Your task: The pictures do not go in the copy. Reproduce the rest of the entries exactly.

Data for this exercise:

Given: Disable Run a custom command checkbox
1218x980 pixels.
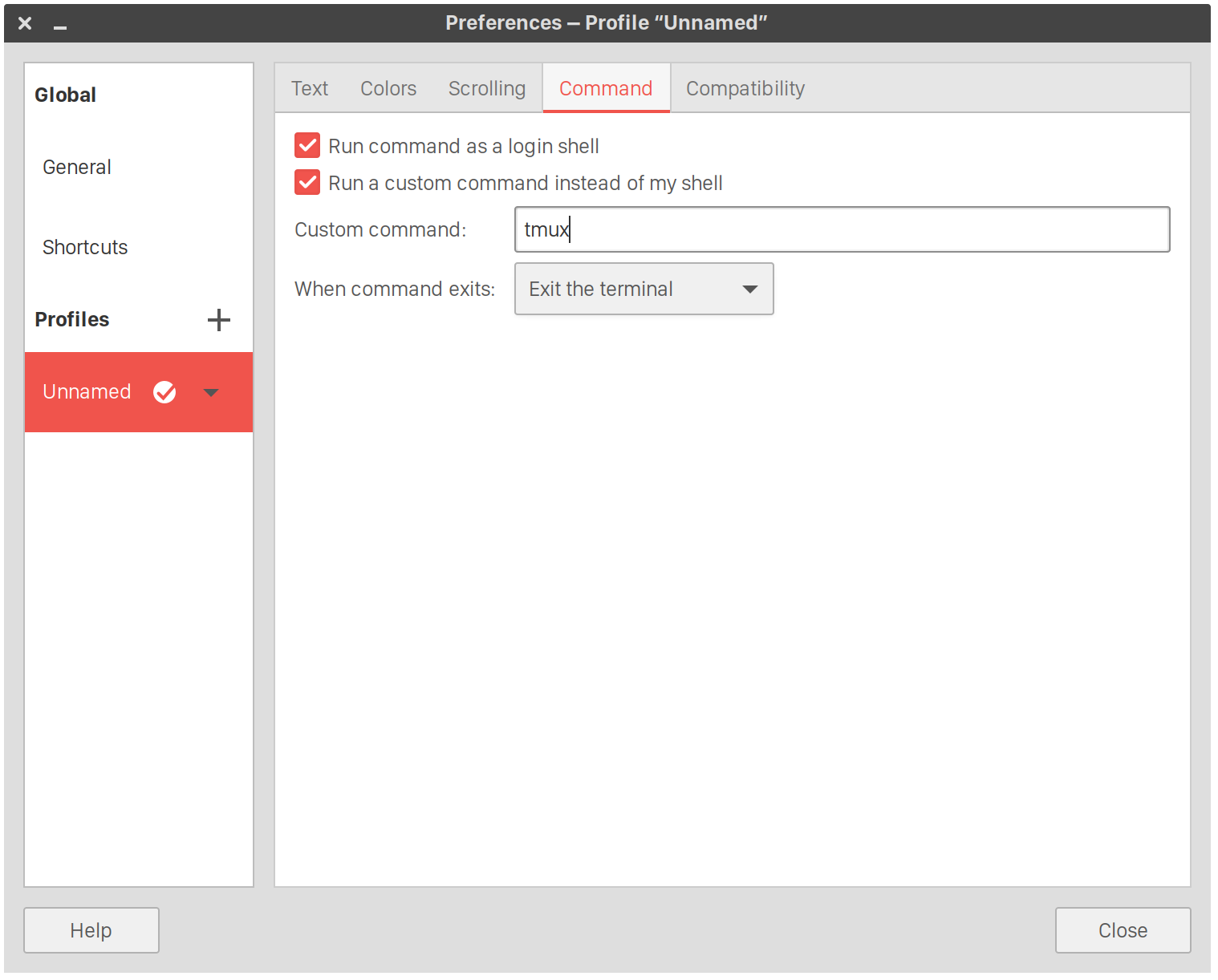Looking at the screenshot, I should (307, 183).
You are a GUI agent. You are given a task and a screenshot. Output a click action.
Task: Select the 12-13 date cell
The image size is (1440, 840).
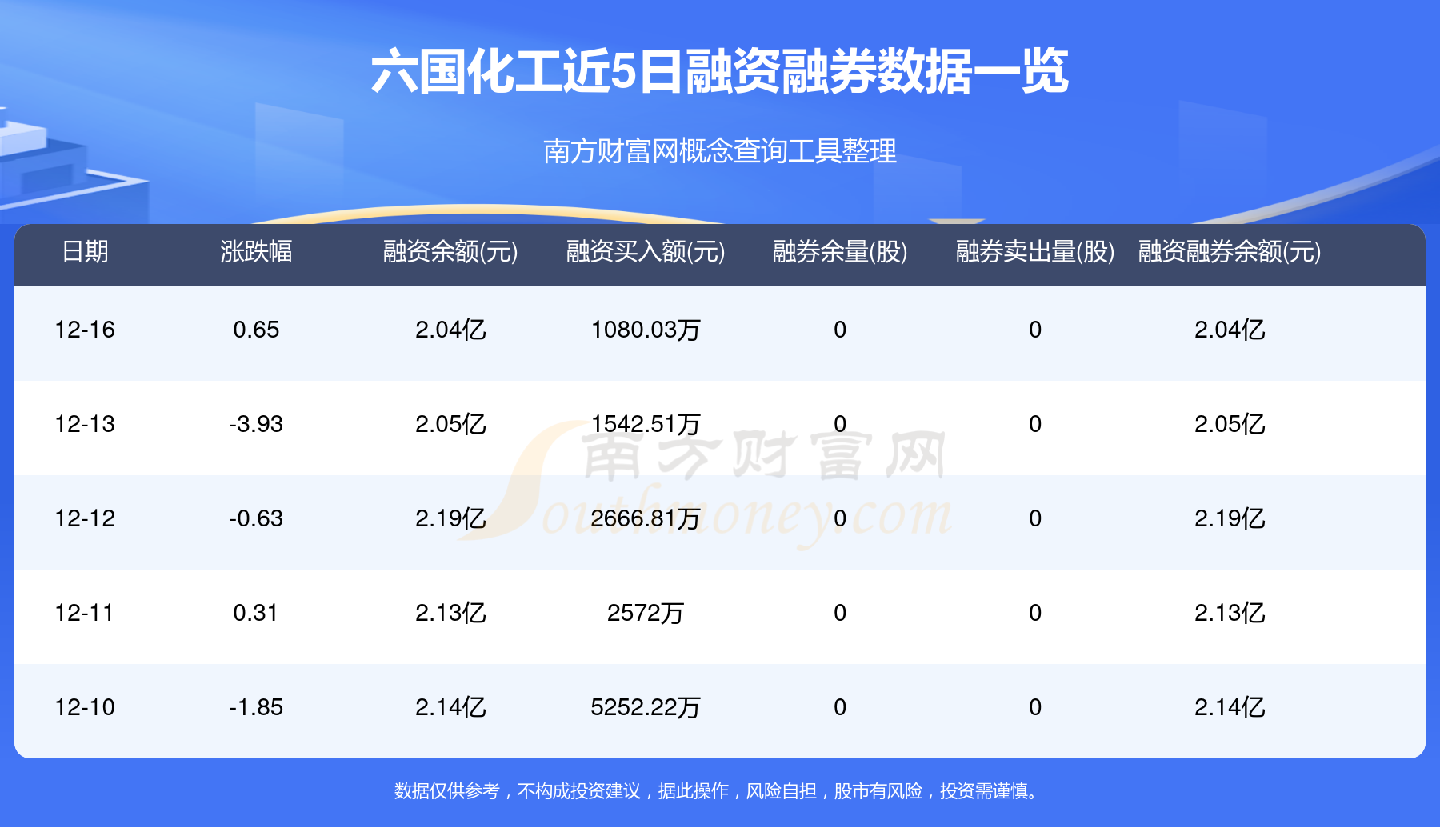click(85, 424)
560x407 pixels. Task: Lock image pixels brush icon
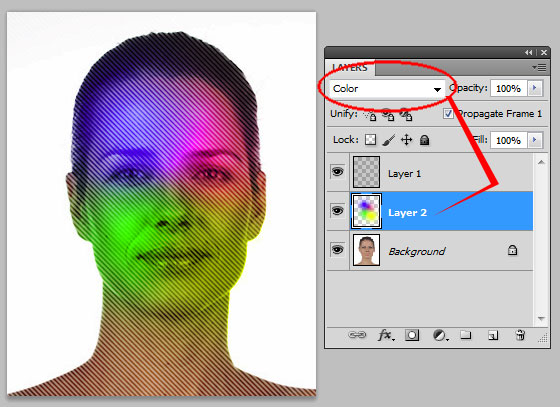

Answer space:
Given: Disable Run a custom command checkbox
1218x980 pixels.
Looking at the screenshot, I should (307, 183).
You are a GUI agent. You are given a task and a screenshot. Output a click action.
Task: Select the 12-13 date cell
The image size is (1440, 840).
click(85, 424)
560x407 pixels. Task: Lock image pixels brush icon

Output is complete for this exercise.